__Task requirements__:
a: According to the data quality monitoring guide, where does an Admin in an existing Soda Cloud account go to turn on the Soda-hosted agent?
b: Carry on the data quality monitoring guide from its final sentence.

Start Passage shown

Link Search Menu Expand Document

Automate data quality monitoring

Last modified on 26-Apr-24

Use this guide to set up Soda and begin automatically monitoring the data quality of datasets in a data source. Use the guided workflow in Soda Cloud to connect to a data source, profile your data, and add automated checks for data quality.

About this guide
Set up a Soda Agent
Automate data quality monitoring
Set up alert notifications
Go further

About this guide

This guide offers Data Analysts, Data Scientists, and business users instructions to set up Soda to profile and begin monitoring data for quality, right out of the box.

This example offers instructions for both self-hosted and Soda-hosted agent deployment models, each of which use Soda Cloud connected to a Soda Agent to securely accesses data sources and execute scheduled scans for data quality. See: Choose a flavor of Soda.

Set up a Soda Agent

This setup provides a secure, out-of-the-box Soda Agent to manage access to data sources from within your Soda Cloud account.

Compatibility

You can use a Soda-manage agent to connect with the following data sources:

BigQuery
Databricks SQL
MS SQL Server
MySQL
PostgreSQL
Redshift
Snowflake
 

Set up

  1. If you have not already done so, create a Soda Cloud account at cloud.soda.io. If you already have a Soda account, log in.
  2. By default, Soda prepares a Soda-hosted agent for all newly-created accounts. However, if you are an Admin in an existing Soda Cloud account and wish to use a Soda-hosted agent, navigate to your avatar > Organization Settings. In the Organization tab, click the checkbox to Enable Soda-hosted Agent.
  3. Navigate to your avatar > Data Sources, then access the Agents tab. Notice your out-of-the-box Soda-hosted agent that is up and running.

soda-hosted-agent


Invite your colleague(s) to your Soda Cloud organization so they can access the newly-deployed Soda Agent to connect to data sources and begin monitoring data quality. In your Soda Cloud account, navigate to your avatar > Invite Team Members and fill in the blanks.

The Soda Agent is a tool that empowers Soda Cloud users to securely access data sources to scan for data quality. To set up a self-hosted Soda Agent, you create a Kubernetes cluster in a cloud services provider environment, then use Helm to deploy a Soda Agent in the cluster.

If you do not have the access or authorization to set up a cluster or deploy the containerized agent, pass the instructions to your data engineering or IT team to complete the exercise for you. Alternatively, consider using the Soda-hosted agent.

End Passage shown
Start Rows

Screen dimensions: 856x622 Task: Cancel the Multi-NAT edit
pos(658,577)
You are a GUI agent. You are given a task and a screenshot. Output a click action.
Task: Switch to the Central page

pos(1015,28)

End Rows

__Outputs for the tasks__:
a: The Admin goes to the avatar > Organization Settings, then, in the Organization tab, clicks the checkbox to Enable Soda-hosted Agent.

b:
Compatibility

Amazon Athena
Amazon Redshift
Azure Synapse
ClickHouse
Databricks SQL
Denodo
Dremio
DuckDB
GCP BigQuery
Google CloudSQL
IBM DB2
MotherDuck
MS SQL Server1
MySQL
OracleDB
PostgreSQL
Presto
Snowflake
Trino
Vertica

1 MS SQL Server with Windows Authentication does not work with Soda Agent out-of-the-box.


  1. Create a Soda Cloud account which is free for a 45-day trial.
  2. Access the exhaustive deployment instructions to deploy a Soda Agent in the cloud services provider you use.
    • Cloud services provider-agnostic instructions
    • Amazon Elastic Kubernetes Service (EKS)
    • Microsoft Azure Kubernetes Service (AKS)
    • Google Kubernetes Engine (GKE)
  3. Use the instructions for managing sensitive values to securely store API key values and data source login credential values that the Soda Agent needs to connect to both Soda Cloud and your data sources. Pass the environment variable identifiers to your colleagues to use when adding a new data source in Soda Cloud.
  4. Invite your colleague(s) to your Soda Cloud organization so they can access the newly-deployed Soda Agent to connect to data sources and begin monitoring data quality. In your Soda Cloud account, navigate to your avatar > Invite Team Members and fill in the blanks.

Automate data quality monitoring

  1. As an Admin in your Soda Cloud account, navigate to your avatar > Data Sources.
  2. In the Agents tab, confirm that you can see your Soda-manage agent, or the Soda Agent you deployed and that its status is “green” in the Last Seen column. If not, refer to the Soda Agent documentation to troubleshoot its status. agent-running
  3. Navigate to the Data source tab, then click New Data Source and follow the guided steps to connect to a new data source and opt-in to automated monitoring checks.
    Refer to the sections below for insight into the values to enter in the fields and editing panels in the guided steps.

Attributes

Field or Label Guidance
Data Source Label Provide a unique identifier for the data source. Soda Cloud uses the label you provide to define the immutable name of the data source against which it runs the Default Scan.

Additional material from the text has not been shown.